BATTERY CELL FORMATION
Formation is the decisive step in the third and final phase of manufacturing lithium-ion batteries: once all components have been manufactured, assembled and packaged, the battery is charged and discharged in a controlled manner for the first time. As the currents gradually increase, a boundary layer forms between the anode and the electrolyte, known as the solid electrolyte interphase layer, or SEI layer for short.
This process can take up to 24 hours and is crucial for both the electrochemical quality and the performance of the battery. Cell manufacturers therefore invest considerable resources in optimising the formation process - especially for large automotive batteries that require high currents.

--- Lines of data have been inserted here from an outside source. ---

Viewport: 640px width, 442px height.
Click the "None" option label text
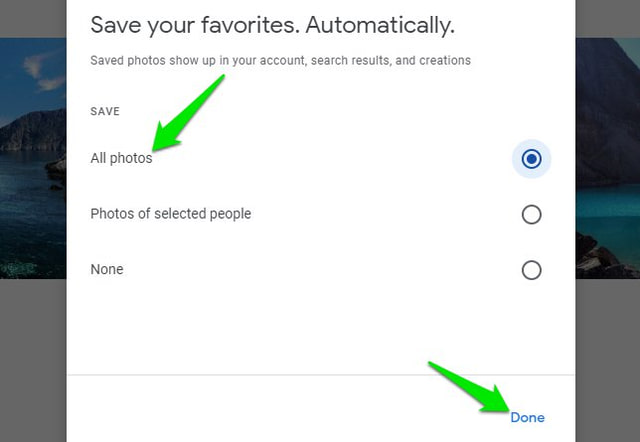pos(107,270)
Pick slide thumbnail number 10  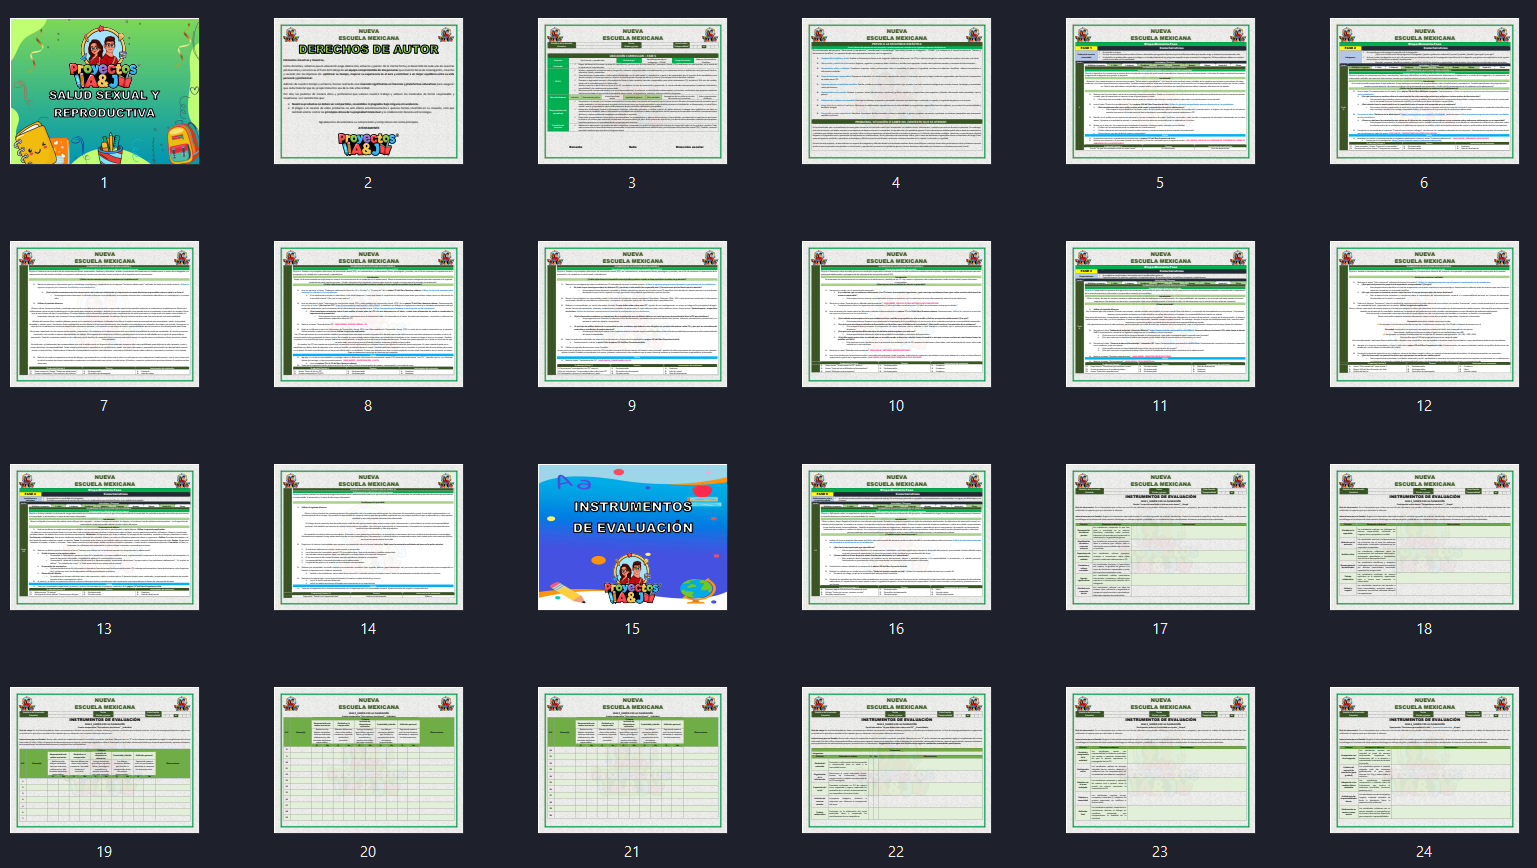tap(896, 314)
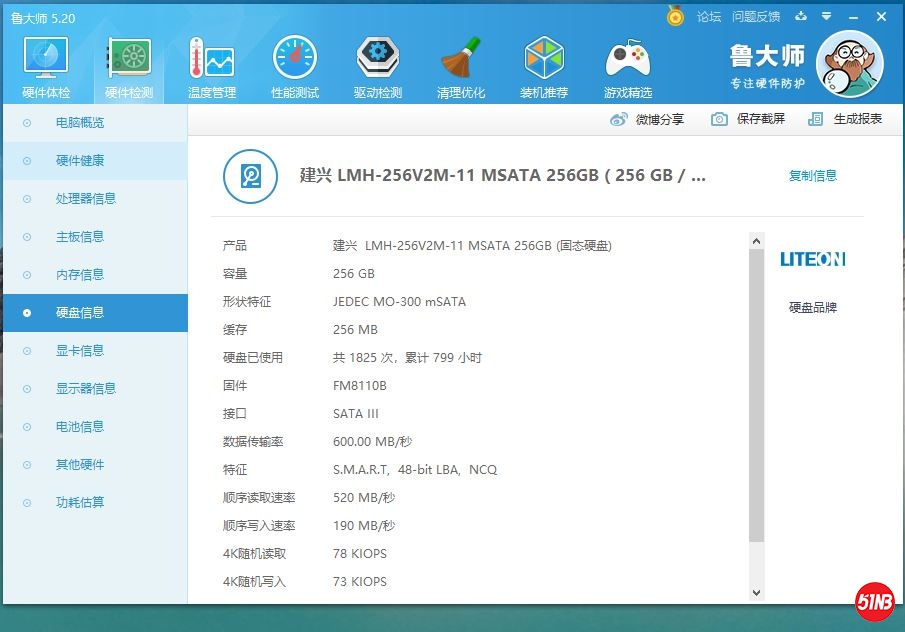Screen dimensions: 905x632
Task: Open the 论坛 forum link
Action: coord(708,17)
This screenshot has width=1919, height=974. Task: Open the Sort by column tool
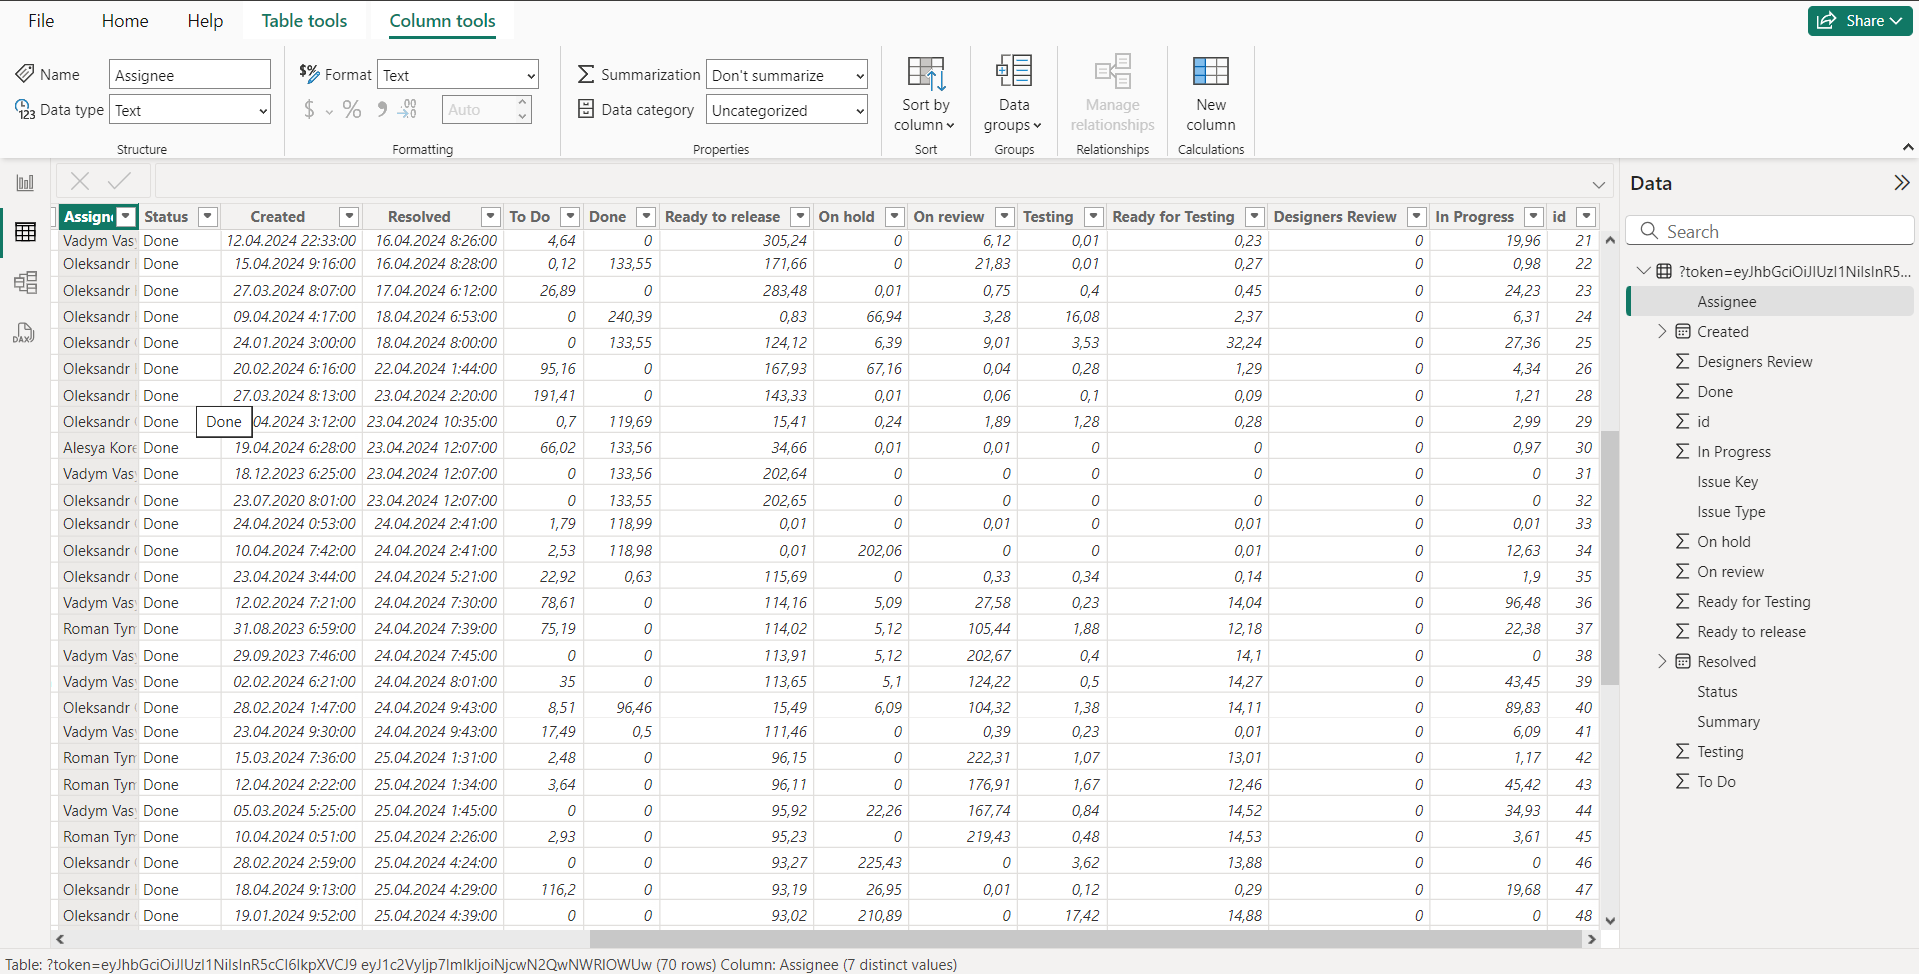[925, 94]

Energy-efficient contacting for high currents
The choice of contacting solutions plays a key role in power consumption and temperature development in the formation process. The greatest loss factor is the contact resistance between the contact element and the battery terminals. The aluminium alloys of the battery poles tend to form an oxide layer that impedes the flow of electrons and generates additional heat - both of which slow down the formation process. In order to shorten the formation time and reduce energy consumption, the contact resistance should be kept as low as possible.

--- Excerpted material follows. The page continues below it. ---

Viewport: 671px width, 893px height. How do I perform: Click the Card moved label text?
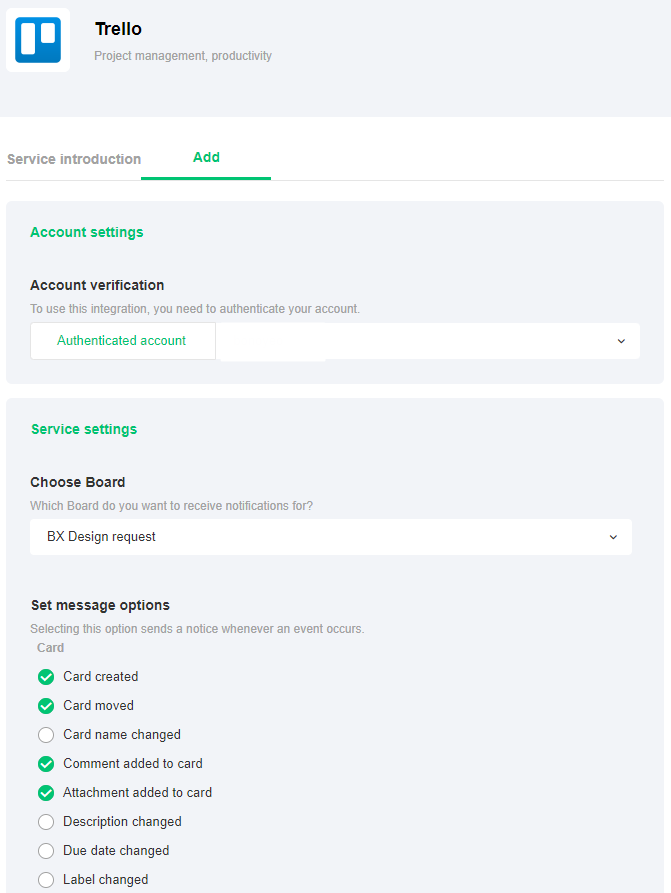(x=98, y=706)
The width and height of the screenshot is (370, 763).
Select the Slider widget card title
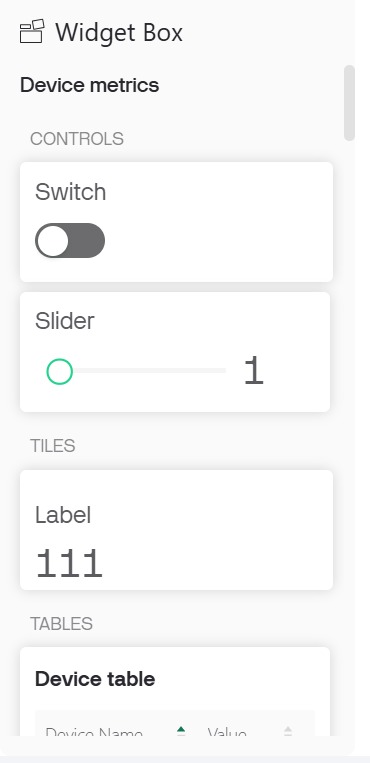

Lower resistance, reduced heat loss
INGUN offers innovative contacting solutions that minimise contact resistance thanks to specific tip shapes and high contact forces, enabling higher currents and faster charging and discharging cycles. This speeds up the moulding process and reduces operating costs.

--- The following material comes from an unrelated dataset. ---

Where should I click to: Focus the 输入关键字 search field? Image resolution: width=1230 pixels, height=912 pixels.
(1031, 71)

The BCP (Battery Contact Probe) and BCC (Battery Contact Clamp) series offer optimum conditions for efficient and energy-saving forming.
Key features include:
- High-quality alloy: A specialised coating prevents tarnishing and ensures long-lasting, reliable connections.
- Non-moving cable: Direct mounting in busbars eliminates the need for complex cable assembly - for maximum stability and simplified installation.
- Unique tip style: The probes penetrate aluminium oxide layers effortlessly, ensuring low-loss, reliable contacting.
- Flexible cooling options: Both active and passive cooling options are available, optimally adapted to the requirements of the formation process
Scaling and flexible assembly
The savings potential increases further if several probes are connected simultaneously, for example to contact large batteries at module and pack level. We have developed the multi-head connector for this purpose: With this technology, a configuration of various probes with different tip styles, spring forces, and coatings can be combined. If required, voltage and temperature measurements, as well as active cooling, can also be integrated to further optimise the formation process.